Climate change is prompting glaciers in British Columbia, Yukon and Alberta to retreat faster than at any time in history, threatening to raise water levels and create deserts, scientists say.

David Hik, an ecology professor at Simon Fraser University, said the region is one of the hotspots for warming and the magnitude of change in the glaciers is dramatic.

"Probably 80 per cent of the mountain glaciers in Alberta and B.C. will disappear in the next 50 years," he said.

The Peyto Glacier in the Rocky Mountains and part of Banff National Park has lost about 70 per cent of its mass in the last 50 years, Hik said.

"It's a small glacier but it's typical of what we're seeing," he said.

Zac Robinson, a professor at the University of Alberta, said as the climate warms, the fragmentation of some of the large ice caps in the Rockies will continue.

Glaciers are formed when snow accumulates in the winter but doesn't melt completely the following summer.

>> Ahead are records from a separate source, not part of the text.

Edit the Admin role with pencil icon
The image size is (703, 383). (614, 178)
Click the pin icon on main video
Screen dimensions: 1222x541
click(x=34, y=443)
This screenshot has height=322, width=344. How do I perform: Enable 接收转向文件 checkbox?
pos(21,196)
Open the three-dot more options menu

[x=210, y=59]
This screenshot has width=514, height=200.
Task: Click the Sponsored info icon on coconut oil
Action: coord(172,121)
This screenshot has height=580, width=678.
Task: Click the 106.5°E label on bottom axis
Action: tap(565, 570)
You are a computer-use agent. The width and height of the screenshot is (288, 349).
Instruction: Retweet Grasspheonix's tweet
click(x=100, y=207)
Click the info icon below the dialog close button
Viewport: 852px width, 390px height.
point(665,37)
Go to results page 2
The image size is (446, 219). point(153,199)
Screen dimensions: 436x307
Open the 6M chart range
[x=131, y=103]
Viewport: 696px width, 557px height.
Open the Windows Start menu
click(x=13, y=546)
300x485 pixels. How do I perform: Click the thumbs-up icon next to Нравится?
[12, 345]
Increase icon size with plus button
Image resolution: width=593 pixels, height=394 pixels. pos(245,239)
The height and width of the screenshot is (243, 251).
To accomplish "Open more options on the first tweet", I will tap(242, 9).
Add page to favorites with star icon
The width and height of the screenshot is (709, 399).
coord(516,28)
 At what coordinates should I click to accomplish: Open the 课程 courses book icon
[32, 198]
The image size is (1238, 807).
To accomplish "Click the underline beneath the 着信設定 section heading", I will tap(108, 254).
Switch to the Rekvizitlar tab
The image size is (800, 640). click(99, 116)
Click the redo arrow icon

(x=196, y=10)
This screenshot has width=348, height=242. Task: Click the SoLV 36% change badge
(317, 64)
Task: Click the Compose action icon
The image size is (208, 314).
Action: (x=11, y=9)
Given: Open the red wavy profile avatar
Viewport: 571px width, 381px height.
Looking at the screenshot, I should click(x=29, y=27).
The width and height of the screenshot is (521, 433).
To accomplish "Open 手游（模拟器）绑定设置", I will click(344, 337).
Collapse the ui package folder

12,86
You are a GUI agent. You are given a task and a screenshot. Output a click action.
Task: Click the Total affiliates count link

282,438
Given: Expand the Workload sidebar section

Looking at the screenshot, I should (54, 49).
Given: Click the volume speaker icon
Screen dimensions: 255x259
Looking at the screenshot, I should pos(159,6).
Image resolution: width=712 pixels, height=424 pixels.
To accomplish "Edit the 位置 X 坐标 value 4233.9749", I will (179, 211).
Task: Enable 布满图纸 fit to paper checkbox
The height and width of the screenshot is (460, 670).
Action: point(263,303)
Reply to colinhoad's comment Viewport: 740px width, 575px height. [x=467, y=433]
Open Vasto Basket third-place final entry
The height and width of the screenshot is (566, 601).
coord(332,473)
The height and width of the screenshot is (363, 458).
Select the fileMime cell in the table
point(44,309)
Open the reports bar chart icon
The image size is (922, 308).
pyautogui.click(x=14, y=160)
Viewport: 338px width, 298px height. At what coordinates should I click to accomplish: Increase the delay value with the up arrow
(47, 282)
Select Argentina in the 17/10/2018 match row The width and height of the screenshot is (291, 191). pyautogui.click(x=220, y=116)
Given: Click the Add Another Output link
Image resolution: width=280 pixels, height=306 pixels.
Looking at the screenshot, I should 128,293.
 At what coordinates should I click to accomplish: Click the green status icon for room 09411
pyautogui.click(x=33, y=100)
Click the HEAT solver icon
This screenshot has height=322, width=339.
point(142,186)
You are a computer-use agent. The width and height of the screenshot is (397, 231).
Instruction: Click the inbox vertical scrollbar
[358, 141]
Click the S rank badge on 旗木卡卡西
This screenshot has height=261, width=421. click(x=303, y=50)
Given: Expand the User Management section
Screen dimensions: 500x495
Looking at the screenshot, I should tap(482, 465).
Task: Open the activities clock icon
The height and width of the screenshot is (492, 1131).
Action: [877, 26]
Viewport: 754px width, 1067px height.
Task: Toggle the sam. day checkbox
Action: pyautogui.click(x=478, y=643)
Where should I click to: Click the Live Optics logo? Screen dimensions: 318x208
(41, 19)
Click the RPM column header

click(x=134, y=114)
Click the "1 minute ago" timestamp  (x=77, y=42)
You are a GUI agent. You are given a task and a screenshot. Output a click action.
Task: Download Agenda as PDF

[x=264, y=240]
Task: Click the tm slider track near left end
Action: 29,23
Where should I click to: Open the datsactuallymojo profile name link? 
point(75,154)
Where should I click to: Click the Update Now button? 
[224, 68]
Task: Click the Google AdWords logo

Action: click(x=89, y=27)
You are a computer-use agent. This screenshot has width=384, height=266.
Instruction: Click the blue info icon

As the Earth warms at a faster rate than it did, a combination of less snow and a rapid melt is causing glaciers to recede in length and volume, Robinson said.

The first "State of the Mountains" report, co-authored by Hik and Robinson and published in May by the Alpine Club of Canada, says outside of the ice sheets of Antarctica and Greenland, Canada has more glacier cover than any other nation. Of the estimated 200,000 square kilometres of Canadian glaciers, one quarter is found in the West and the remainder are in the Canadian Arctic Archipelago.

Robinson said mountain glaciers, given their sensitivity to warming, are showing the earliest and most dramatic signs of ice loss, and the St. Elias Mountains in Yukon are losing ice at the fastest rate.

"Yukon glaciers in the St. Elias ranges have lost approximately one quarter of ice cover since the 1950s," he said.

Scientists studied the glaciers using a number of methods, including analysing old photographs and remote sensing.

Hik said the rate of melting varies in different places in the Canadian West.

"We don't have detailed measurements everywhere but where we have measurements the rates can be 25 to 70 per cent (of melt) in the last six to seven decades."

The rates of melting are similar to what is seen in the European Alps and the Andes, he said.